Today I packed up my apartment. I wish I could explain how proud I am. This was such a huge task. Now I can finally do some real cleaning.
This week I’ve actually watched several RedBox movies AND returned them the next day! Who actually follows through and does that!? I do apparently!
Life’s pretty bitter sweet right now. It’s (as Steph says) the end of an era. It’s (as Amy says) the beginning of a new chapter.
Things are moving forward. Which means I need to make room for The New to come into my life. It’s simple to get rid of clothes and jewelry I never wear. Giving mas the Pyrex measuring cup and the sheets my mom bought us felt easy. Putting away pictures so I have empty frames to use isn’t hard.

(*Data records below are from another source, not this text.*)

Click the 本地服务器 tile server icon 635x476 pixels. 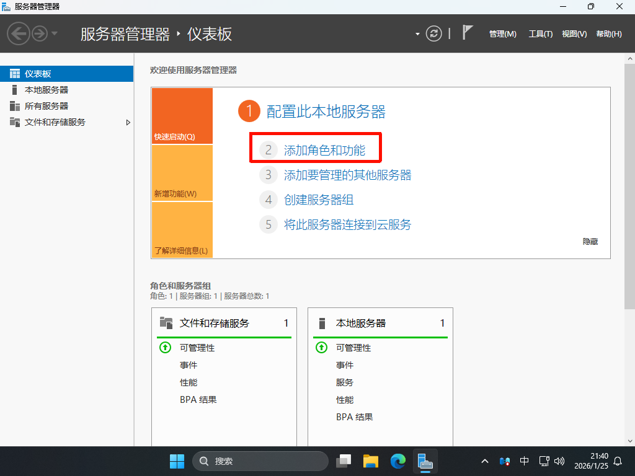click(x=322, y=323)
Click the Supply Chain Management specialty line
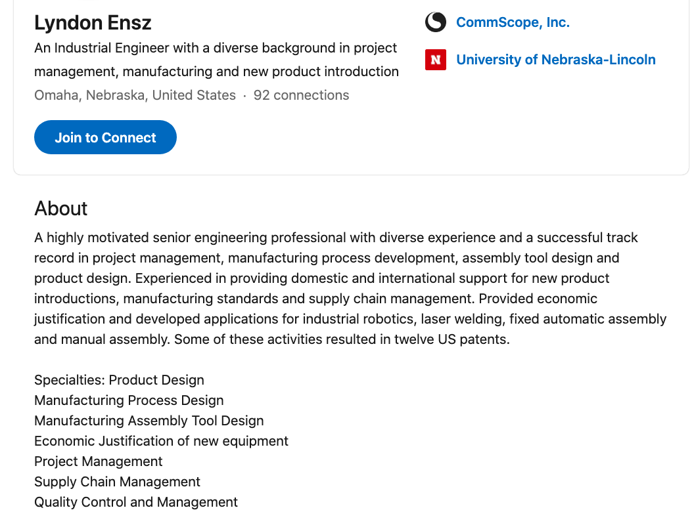694x531 pixels. pos(117,482)
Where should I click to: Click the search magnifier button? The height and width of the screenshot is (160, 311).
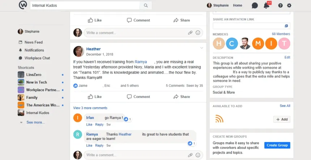coord(146,5)
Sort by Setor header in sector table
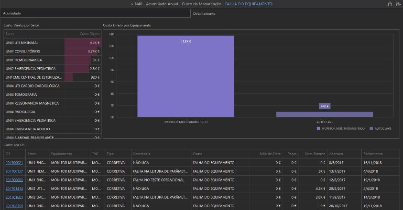403x210 pixels. (10, 34)
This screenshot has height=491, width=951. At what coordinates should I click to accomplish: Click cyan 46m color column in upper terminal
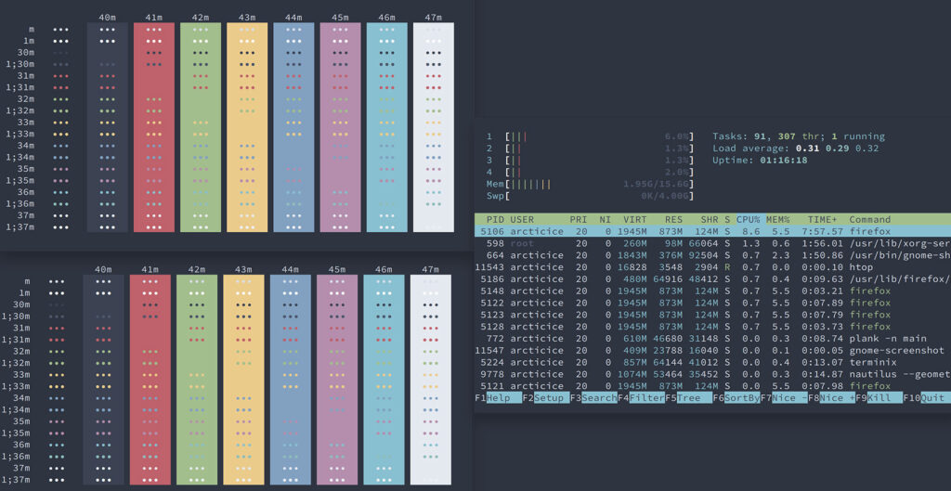386,127
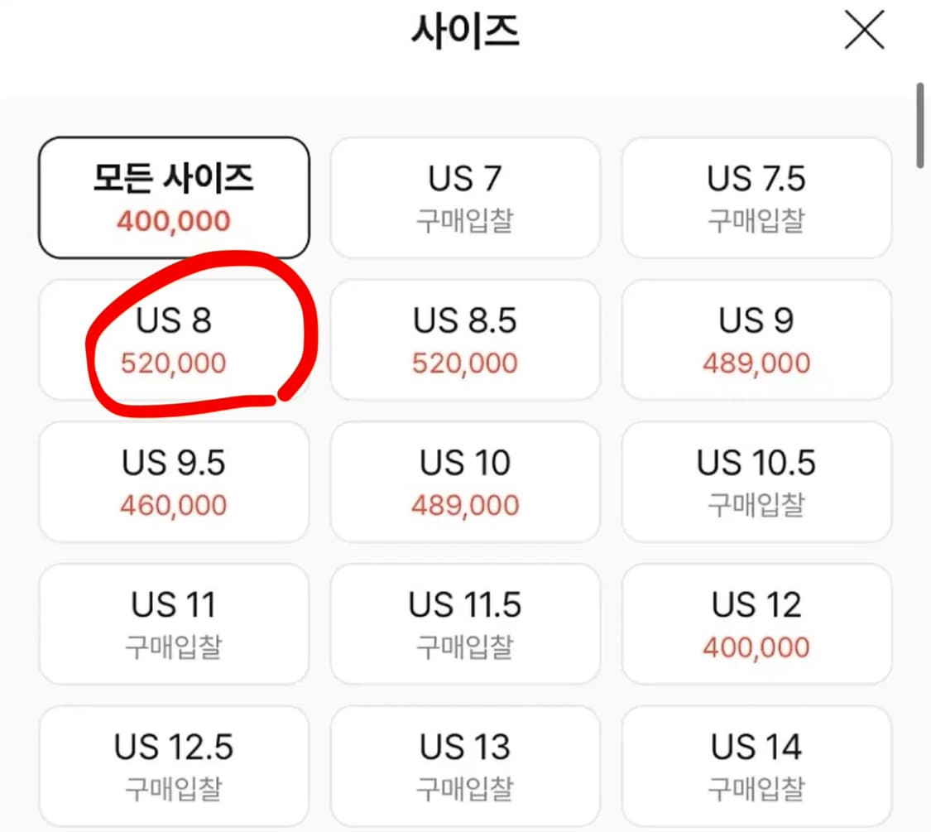The height and width of the screenshot is (832, 931).
Task: Select the 모든 사이즈 option showing 400,000
Action: coord(173,197)
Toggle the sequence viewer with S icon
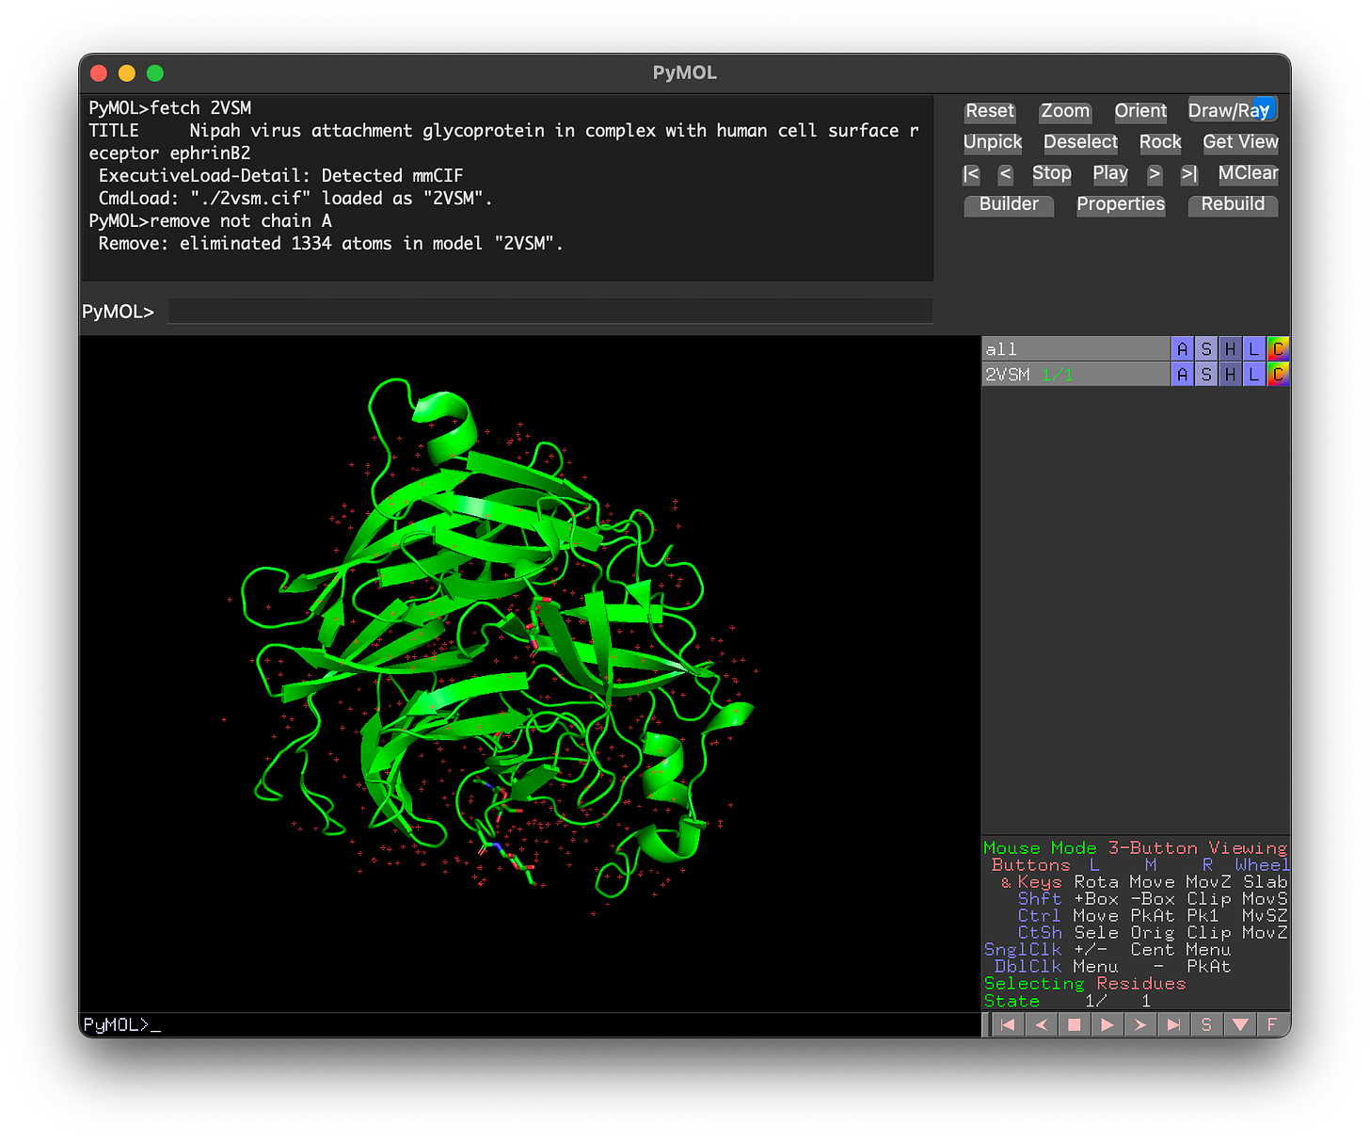The width and height of the screenshot is (1370, 1142). (1206, 1024)
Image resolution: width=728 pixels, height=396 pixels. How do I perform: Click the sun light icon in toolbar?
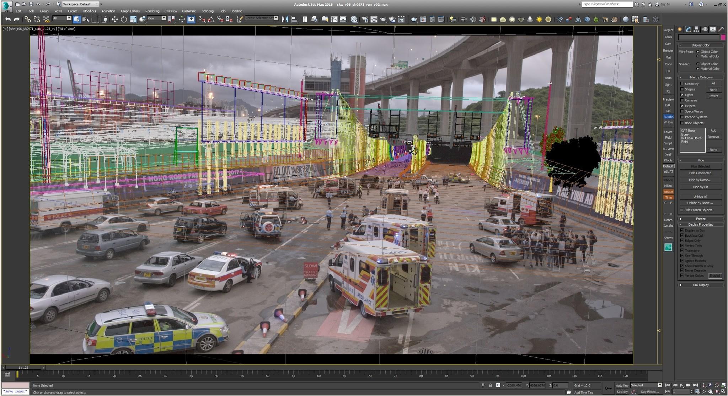[x=539, y=19]

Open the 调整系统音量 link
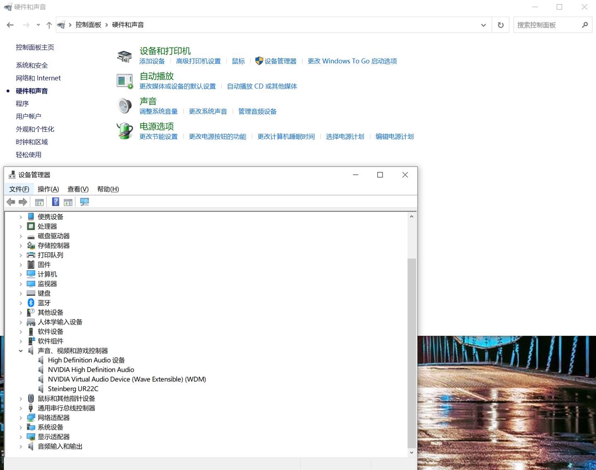pos(159,111)
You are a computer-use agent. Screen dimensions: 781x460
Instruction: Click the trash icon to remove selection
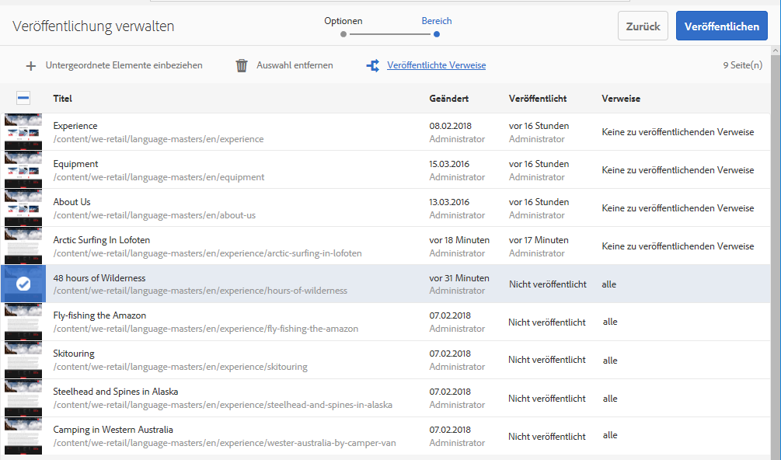coord(242,66)
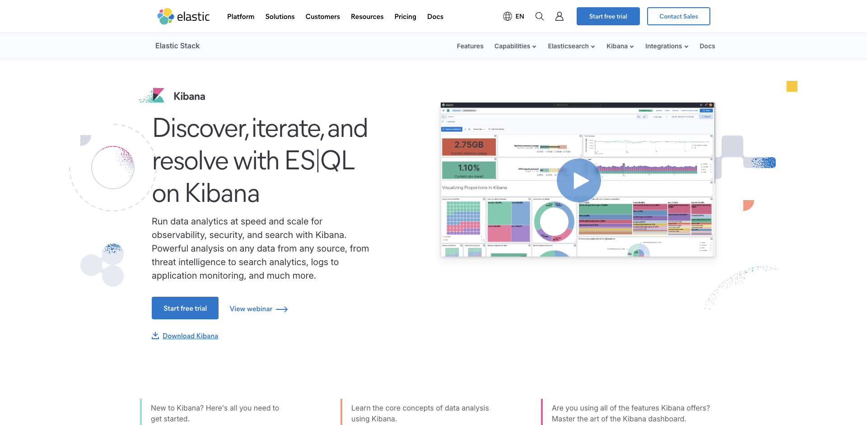This screenshot has height=425, width=867.
Task: Open the Solutions menu
Action: (280, 17)
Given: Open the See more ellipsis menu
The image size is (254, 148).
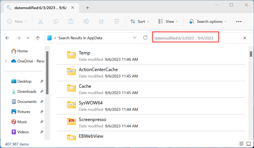Looking at the screenshot, I should tap(239, 22).
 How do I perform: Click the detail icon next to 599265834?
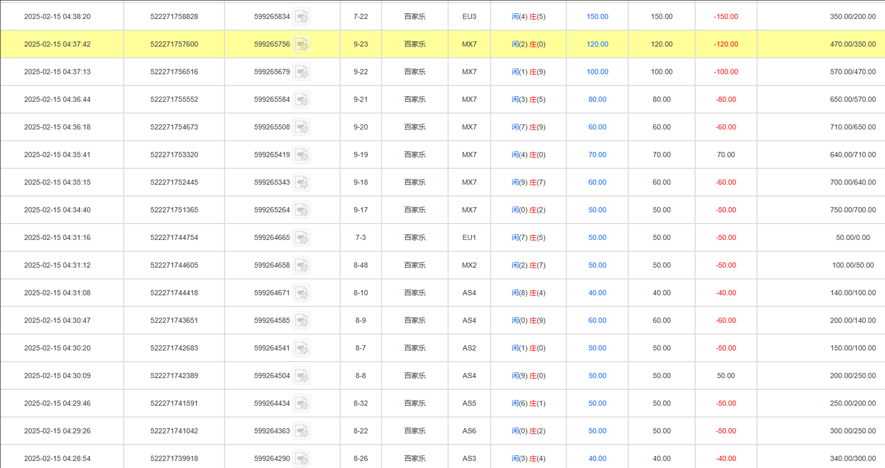pyautogui.click(x=302, y=17)
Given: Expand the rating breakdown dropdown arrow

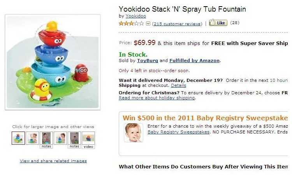Looking at the screenshot, I should click(148, 24).
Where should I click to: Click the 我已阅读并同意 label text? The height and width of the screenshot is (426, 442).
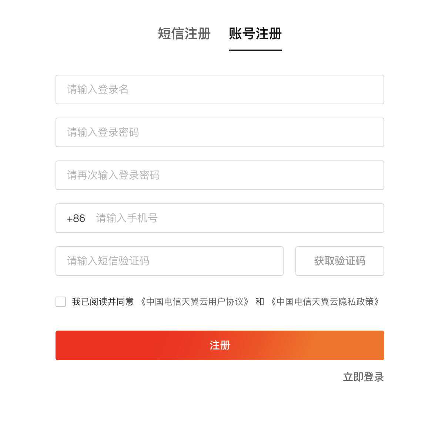pos(103,302)
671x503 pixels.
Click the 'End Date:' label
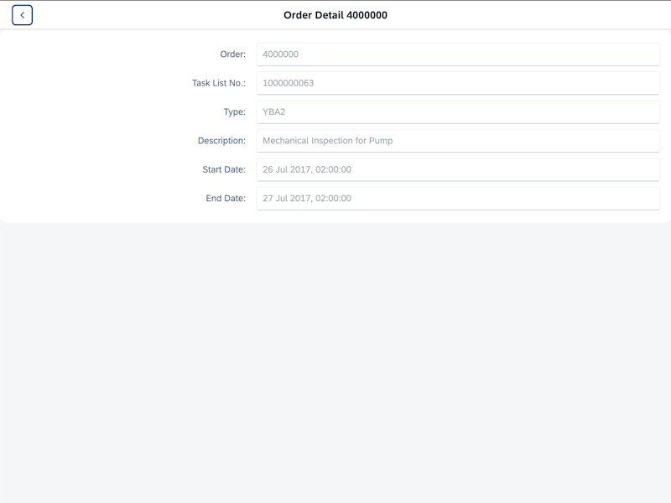pos(226,199)
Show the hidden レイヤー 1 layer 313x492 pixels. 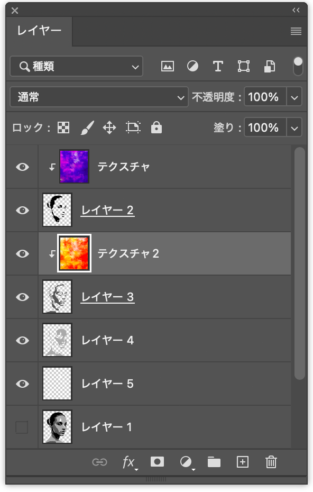coord(22,427)
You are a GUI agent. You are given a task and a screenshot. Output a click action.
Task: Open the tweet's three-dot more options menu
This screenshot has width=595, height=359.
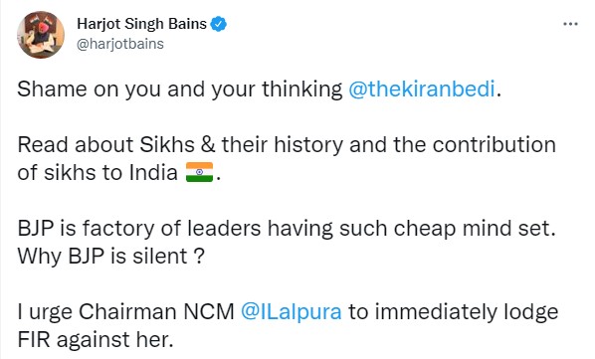tap(570, 24)
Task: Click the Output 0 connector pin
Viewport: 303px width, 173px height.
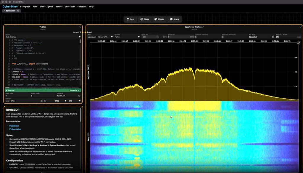Action: click(x=83, y=32)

But there are a lot of wonderful people entering into my life – new roomies, new hunny (who is truly one of the good ones ), new friends and coworkers. And realizing that, in order to make room for all these wonderfuls, I have to give up the old the same as I did with my dresses and shoes, is kind of killin me today.
Every time I stopped cleaning and packing I would spot something – an old book Amanda (my previous Roomie) lent me, a picture collage Terra (my previous friend) made me, concert tickets and turkey trot medals Mas (my previous boyfriend) and I accumulated. I dunno. Today could have really sucked balls.
But somehow, because of all the lovelies I’m my life, it’s now 10 pm and I’m alone and quiet, and I feel happy. I feel full. I may be moving on from this apartment and Mas and our old friends, but I have some incredible new ones. And some amazing new roomies. And some hard core old friends whom I love to pieces.